Das Setting sei zauberhaft, "ein experimenteller Abend zum Thema Queerness, zusammengesetzt aus leuchtenden Bildern, Party, Historie, Verzweiflung, Wut, Freude, Wärme und Geschichtchen", so Yvonne Poppek in der Süddeutschen Zeitung (27.7.2023). Die Grundfrage sei, was in einem Menschen vorgehe und was mit ihm passiere, wenn er nicht den gesellschaftlichen Normen entspricht. "Dazu schwingt die Situation in Polen mit, die dortige Ächtung der LGBTQ-Community." Der Abend drifte von hier nach dort. "Dabei ist nicht alles verständlich, muss es auch nicht. (...) Kann man das akzeptieren, bleiben am Ende zwei Eindrücke übrig: von der Wärme und Schönheit der queeren Community.
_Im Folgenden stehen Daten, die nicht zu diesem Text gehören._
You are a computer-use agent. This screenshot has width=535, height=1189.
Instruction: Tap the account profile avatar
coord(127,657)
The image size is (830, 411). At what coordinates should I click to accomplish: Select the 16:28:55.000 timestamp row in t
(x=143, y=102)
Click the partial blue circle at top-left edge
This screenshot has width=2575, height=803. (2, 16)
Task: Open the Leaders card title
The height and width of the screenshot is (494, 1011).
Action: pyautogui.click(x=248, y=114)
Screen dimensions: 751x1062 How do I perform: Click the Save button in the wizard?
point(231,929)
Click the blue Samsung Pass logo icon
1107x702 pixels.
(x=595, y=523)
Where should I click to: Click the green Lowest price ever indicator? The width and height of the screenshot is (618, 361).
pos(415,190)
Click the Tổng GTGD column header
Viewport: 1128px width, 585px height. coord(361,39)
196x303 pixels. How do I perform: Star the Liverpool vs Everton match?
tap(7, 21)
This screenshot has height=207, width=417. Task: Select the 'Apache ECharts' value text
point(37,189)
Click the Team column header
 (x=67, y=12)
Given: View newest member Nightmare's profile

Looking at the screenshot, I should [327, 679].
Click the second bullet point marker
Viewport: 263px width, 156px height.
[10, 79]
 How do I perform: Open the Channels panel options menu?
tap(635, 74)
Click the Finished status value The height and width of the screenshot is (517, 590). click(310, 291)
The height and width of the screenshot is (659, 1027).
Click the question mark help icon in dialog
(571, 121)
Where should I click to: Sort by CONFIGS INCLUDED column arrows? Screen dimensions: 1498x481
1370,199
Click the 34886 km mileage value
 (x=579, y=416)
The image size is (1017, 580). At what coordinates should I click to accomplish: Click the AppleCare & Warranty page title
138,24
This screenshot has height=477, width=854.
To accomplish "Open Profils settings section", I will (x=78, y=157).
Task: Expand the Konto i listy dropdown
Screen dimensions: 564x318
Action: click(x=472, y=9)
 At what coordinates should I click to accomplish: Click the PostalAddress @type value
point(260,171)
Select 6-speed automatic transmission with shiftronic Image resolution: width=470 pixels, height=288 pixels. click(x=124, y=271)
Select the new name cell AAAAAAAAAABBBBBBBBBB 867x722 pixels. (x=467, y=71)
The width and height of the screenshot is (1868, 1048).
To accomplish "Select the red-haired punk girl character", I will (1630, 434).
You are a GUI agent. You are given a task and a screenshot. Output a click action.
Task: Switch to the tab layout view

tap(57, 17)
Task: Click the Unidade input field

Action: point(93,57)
Und von ihrer Zartheit und Bedrohtheit."

Michael Stadler vergleicht in der Abendzeitung (27.7.2023) die Performance mit dem Tanzabend Joy2022: "Während der belgische Choreograph Michiel Vandevelde mit seinem Ensemble in neun bewegten Tableaus vorführte, wie ein sexpositives Zusammensein aussehen könnte, entwickelt Regisseurin Noémi Ola Berkowitz nun mit ihrem Ensemble eine queere Utopie, die, wie der Titel schon verrät, keinen Anspruch auf Perfektion hat, weil der Mensch nun mal ein fehlerhaftes Wesen ist." Dabei sei der Abend, der Corona-bedingt erst jetzt herauskommt,  "sicherlich kein fulminantes Saison-Finale, sondern eher ein kleineres Puzzlestück in dem auf Diversität und Offenheit ausgelegten Programm des Hauses unter Barbara Mundel".

Berkowitz setze stark auf Farben, auf Kontraste, auf einprägsame Bilder und spreche damit alle Sinne an, schreibt Ulrike Frick im Münchner Merkur (28.7.2023). "Wie es sich anfühlt, permanent abschätzigen Blicken ausgesetzt zu sein, lernt man an diesem verzaubert anmutenden Abend ebenso wie die Geschichte der 1892 erstmals veranstalteten Ballroom-Partys und deren Bedeutung für die LGBTQI+Szene." Am Ende tanze das Ensemble zu sphärischen Seepferdchenklängen durch den leeren Zuschauerraum. "Ein paar Minuten herrlichster Utopie, schön wie im Traum, ehe es wieder hinaus geht in die verregnete Realität, in der queere Personen nach wie vor im Kino nur den modischen Sidekick des Heteropärchens bilden."